Data ▸
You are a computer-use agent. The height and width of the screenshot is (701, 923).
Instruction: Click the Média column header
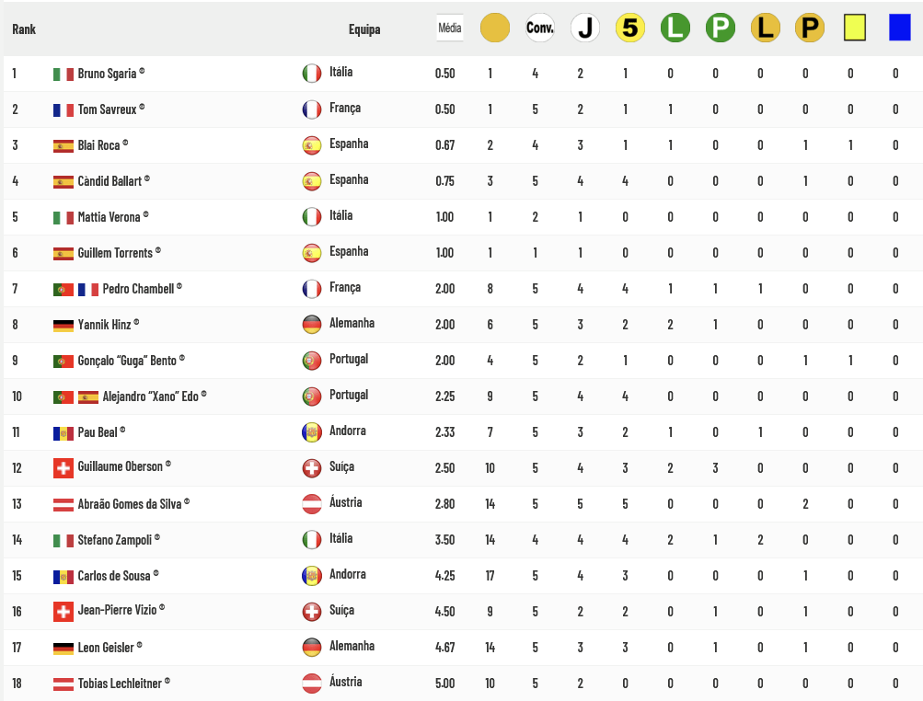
--
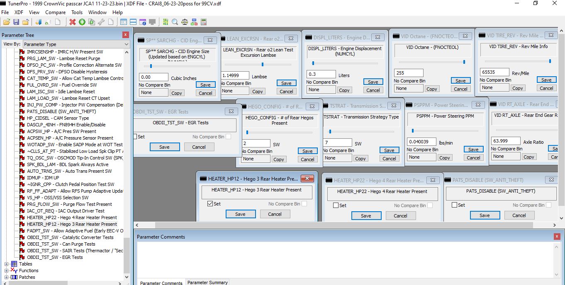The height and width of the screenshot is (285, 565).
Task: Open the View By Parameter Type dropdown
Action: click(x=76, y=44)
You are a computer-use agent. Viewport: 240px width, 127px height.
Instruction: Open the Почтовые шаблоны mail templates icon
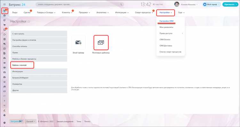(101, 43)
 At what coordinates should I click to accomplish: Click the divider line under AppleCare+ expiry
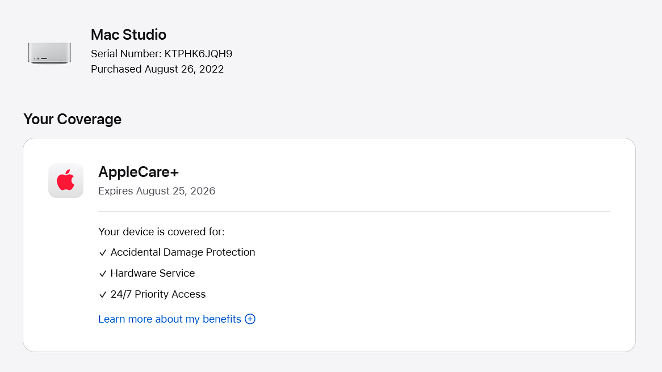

Requirement ▸ Tally the lines of the listing that hold the string "agent", then reply with that number alone.

Exercise response ▸ 2